- Millennials have completed more home-improvement projects over the past 12 months than any other generation.
- Despite increased home-renovation activity by millennials, they still spend the least on projects, while baby boomers spend the most.
- Tight inventory conditions and rising mortgage rates should cause both remodeling activity and spend to grow in the coming years.
Having either purchased lower-end homes in need of renovations or unable to move up due to tight housing inventory conditions, millennials are leading the charge when it comes to home remodeling, though they are not the biggest spenders.
Those are two of the key findings from HomeAdvisor’s 2018 TrueCost Report, which says that millennials — defined as those between the ages of 24 and 38 — have completed more home-renovation jobs than any other generation over the past year. Millennnials tackled 18 percent more remodeling jobs than Gen Xers and 42 percent more than baby boomers, a shift in trends seen in previous years’ surveys.
“Most millennials have had to compromise on the size and condition of their starter homes — with many purchasing older homes in need of repair just to be able to afford homeownership,” writes HomeAdvisor Chief Economist Brad Hunter, the study’s author. “Many of the millennials who did buy a home in the last few years are seeking to upgrade. But a lack of housing inventory, coupled with inflated home prices and rising mortgage rates, has them renovating their existing homes instead of selling and moving.”

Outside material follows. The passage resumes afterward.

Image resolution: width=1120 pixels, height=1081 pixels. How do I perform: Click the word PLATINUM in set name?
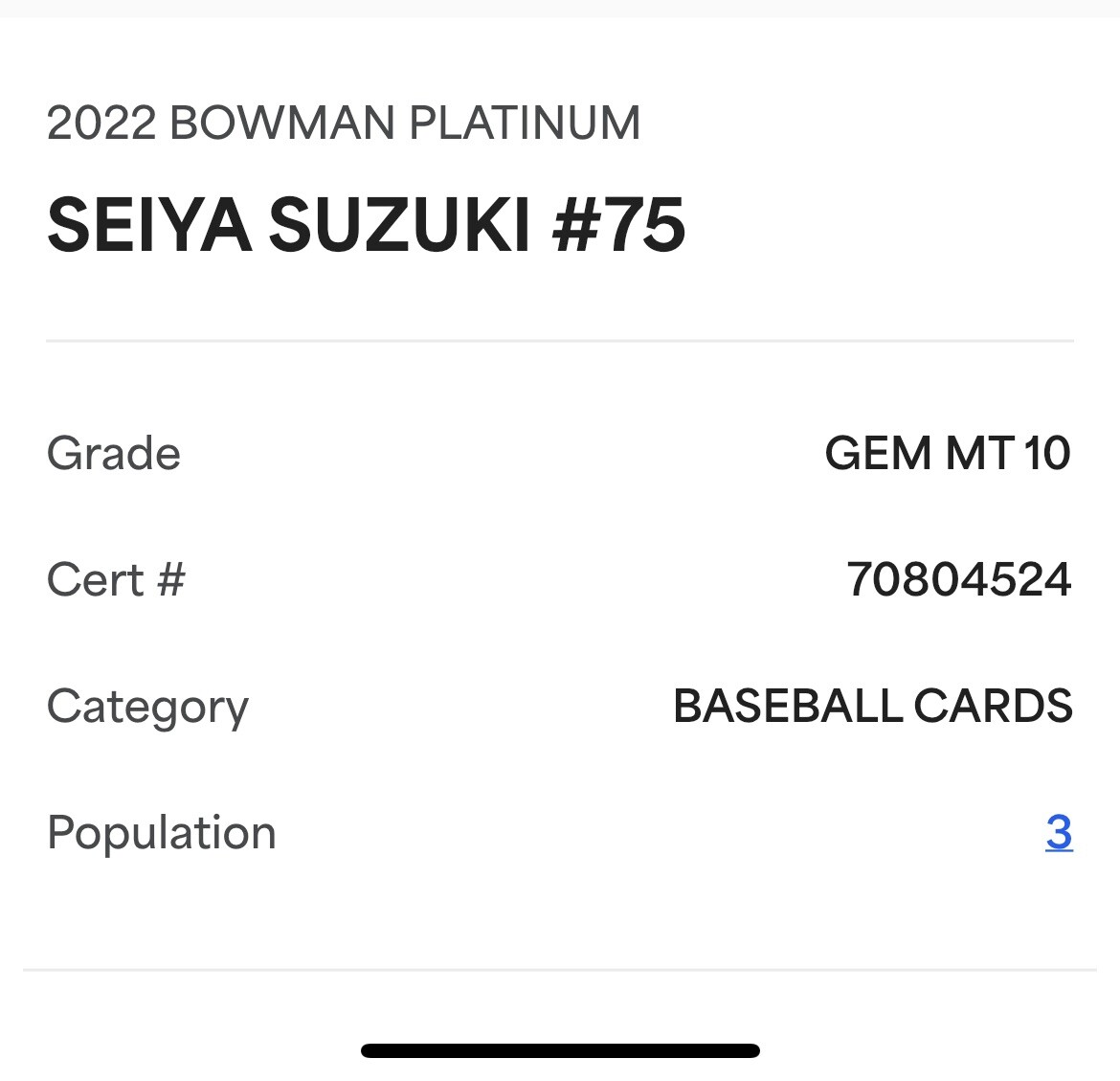tap(525, 124)
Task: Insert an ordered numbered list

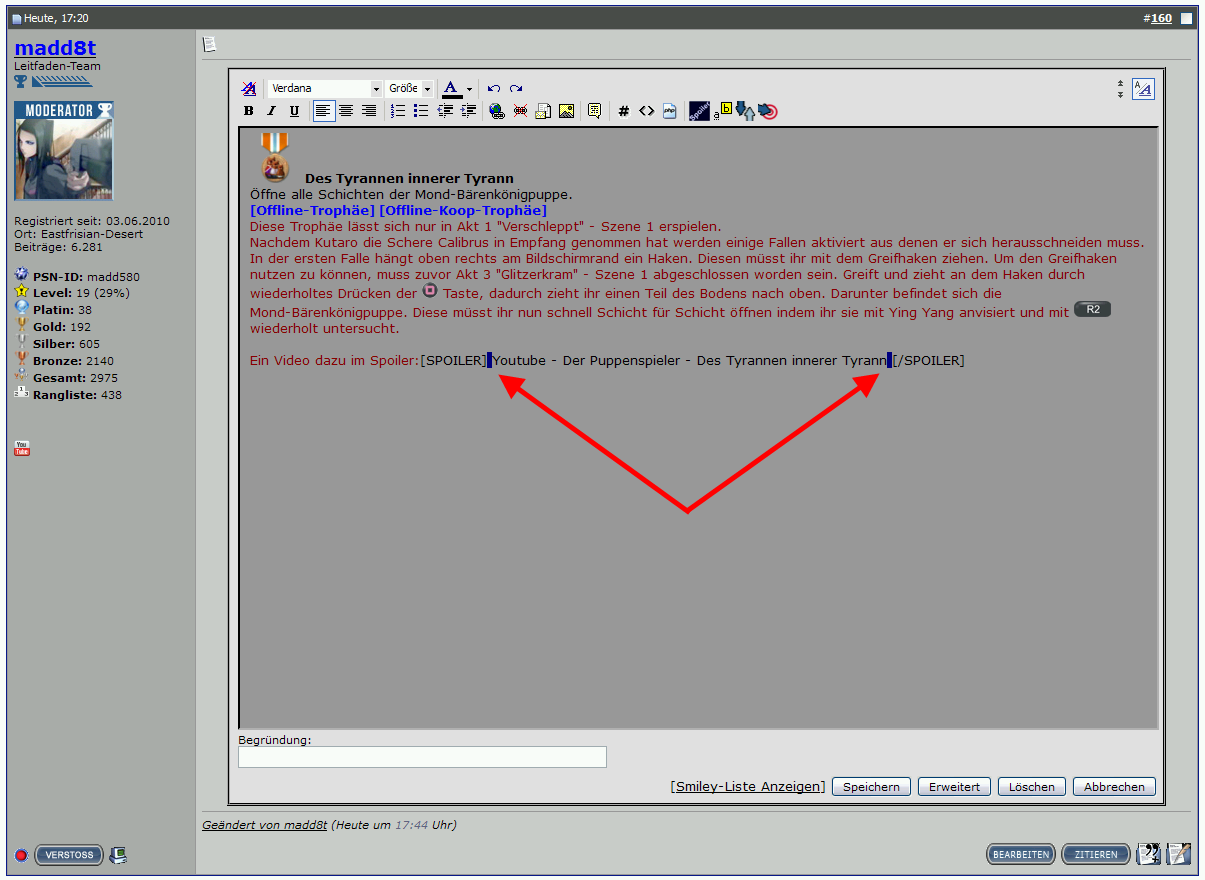Action: tap(398, 111)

In another reversal of prior survey results, HomeAdvisor found that bathroom remodels are now common than kitchen renovations among homeowners of all ages. Here again, millennials lead the trend and are twice as likely to complete a bathroom remodel than baby boomers.
Even so, baby boomers have spent more than any other generation over the past 12 months, an average of $7,524, compared with the national average of $6,649. By contrast, millennials have been more cost-conscious about renovation budgets than all other generations, spending an average of $5,693.

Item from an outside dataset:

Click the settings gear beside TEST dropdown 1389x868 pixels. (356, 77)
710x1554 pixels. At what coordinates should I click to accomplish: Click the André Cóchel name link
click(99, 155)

HomeAdvisor expects that the nationwide housing inventory shortage, which is particularly severe in California and the Bay Area, will lead more homeowners to remodel rather than sell and attempt to purchase another property. More than 80 percent of those surveyed have no plans to list their homes over the next year, and half of them are considering upgrading their current residences. Homeowners of all generations say that they plan to spend as much or more on improvements in the coming year as they did in the past 12 months, led by millennials at 82 percent.
Finally, the anticipation of rising mortgage rates will likely cause more homeowners to stay put and improve their current homes than buy another one over the next few years, Hunter predicts. Yesterday, the Federal Reserve raised interest rates by one-quarter of a point, and as the Los Angeles Times reports, two more increases are expected for this year.